For a generation it worked beautifully. Anaheim's vineyards became the largest in California and its wine shipped across the country — for nearly twenty-five years this was the state's leading wine district. Then, in the 1880s, a mysterious blight now known as Pierce's Disease moved through the vines and killed them by the hundreds of thousands. By the late 1880s the vineyards were beyond saving. It could have been the end of the colony. Instead the growers pulled out the dead vines and planted citrus — and Anaheim reinvented itself as the Valencia Orange capital of the nation, its crate labels carrying the town's name to fruit stands all over the country.

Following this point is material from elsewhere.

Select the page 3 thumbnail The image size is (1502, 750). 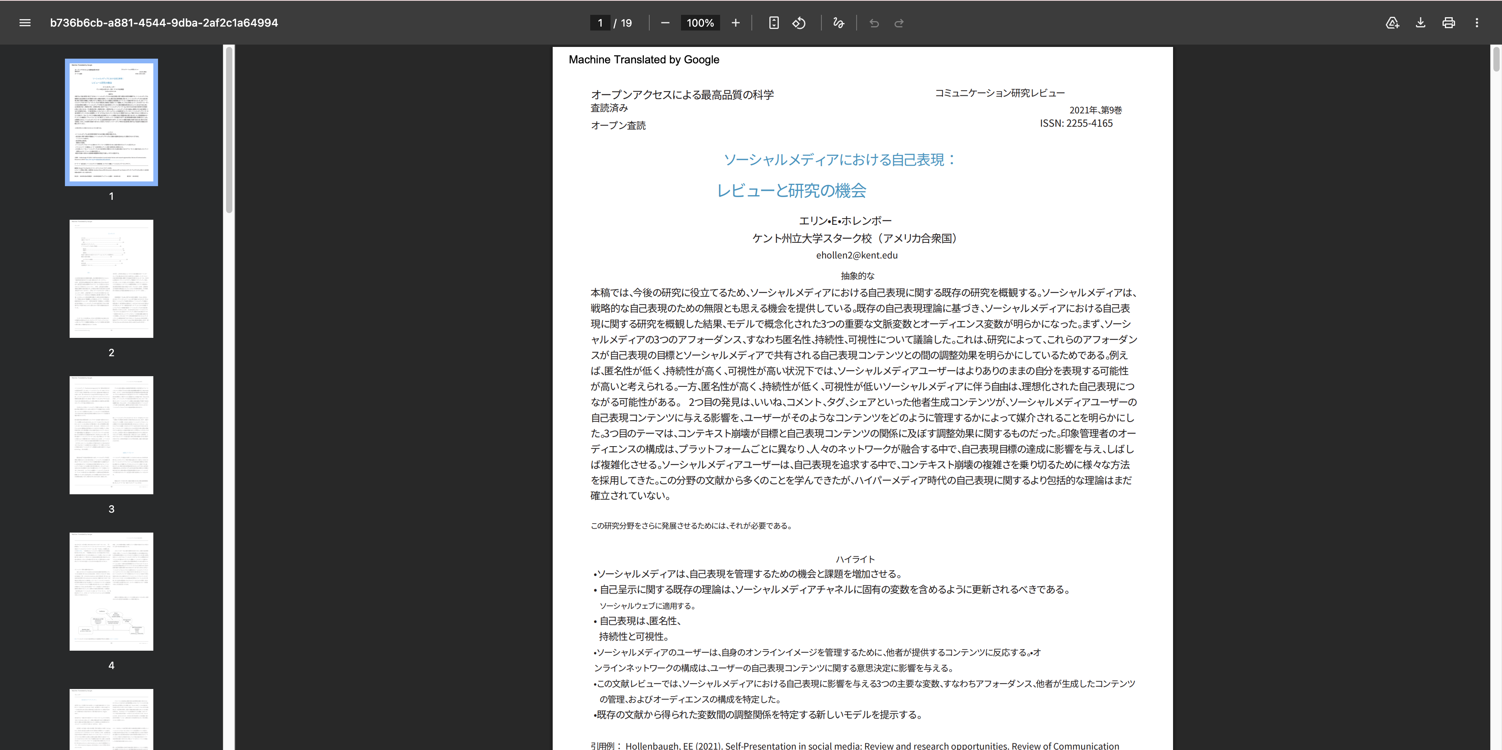click(111, 435)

A few good stories survive from the colony years. The Mother Colony House — the home George Hansen built in 1857, now the oldest wood-framed building in Orange County and a museum since 1929 — once counted among its residents the celebrated actress Helena Modjeska and the author Henryk Sienkiewicz, who would go on to write "Quo Vadis." And the city's name lives on in an unexpected place: the Anaheim pepper, the mild green chili first grown commercially in this valley, still carries the town's name on grocery shelves across the country. Vines, oranges, a willow-fenced colony, and a pepper — that's a lot of identity for one valley to hold.

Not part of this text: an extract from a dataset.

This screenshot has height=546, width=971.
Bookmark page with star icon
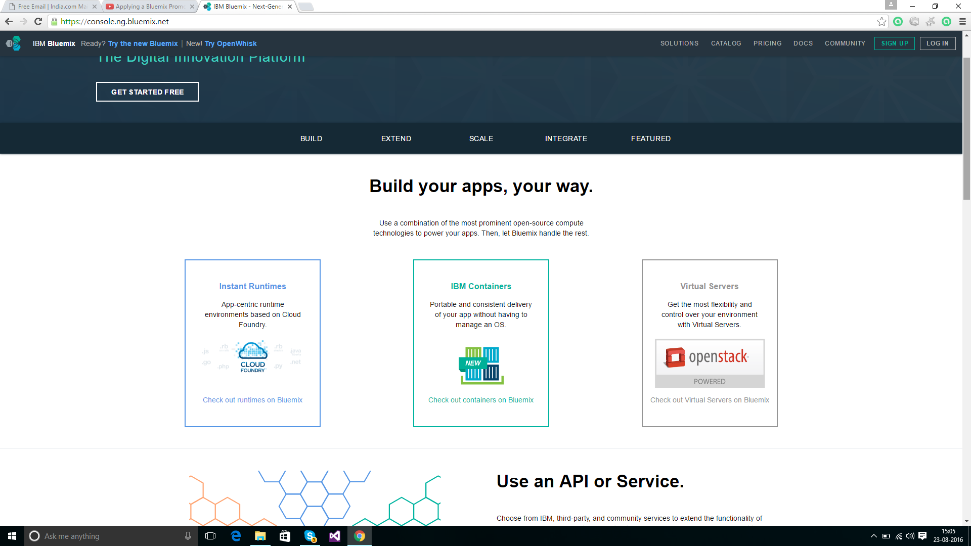pyautogui.click(x=881, y=21)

Why People Visit Anaheim California
- Tour the Mother Colony House (1857), the oldest wood-framed building in Orange County.
- Walk Founders' Park beneath the Landmark Moreton Bay fig and the recreated 19th-century grounds.
- Browse the Anaheim Packing House, a restored 1919 citrus-era packing building turned food hall.
- Stroll the Center Street Promenade and the historic downtown colony grid.
- Relax at Pearson Park, with its lawns, amphitheater, and shaded neighborhood paths.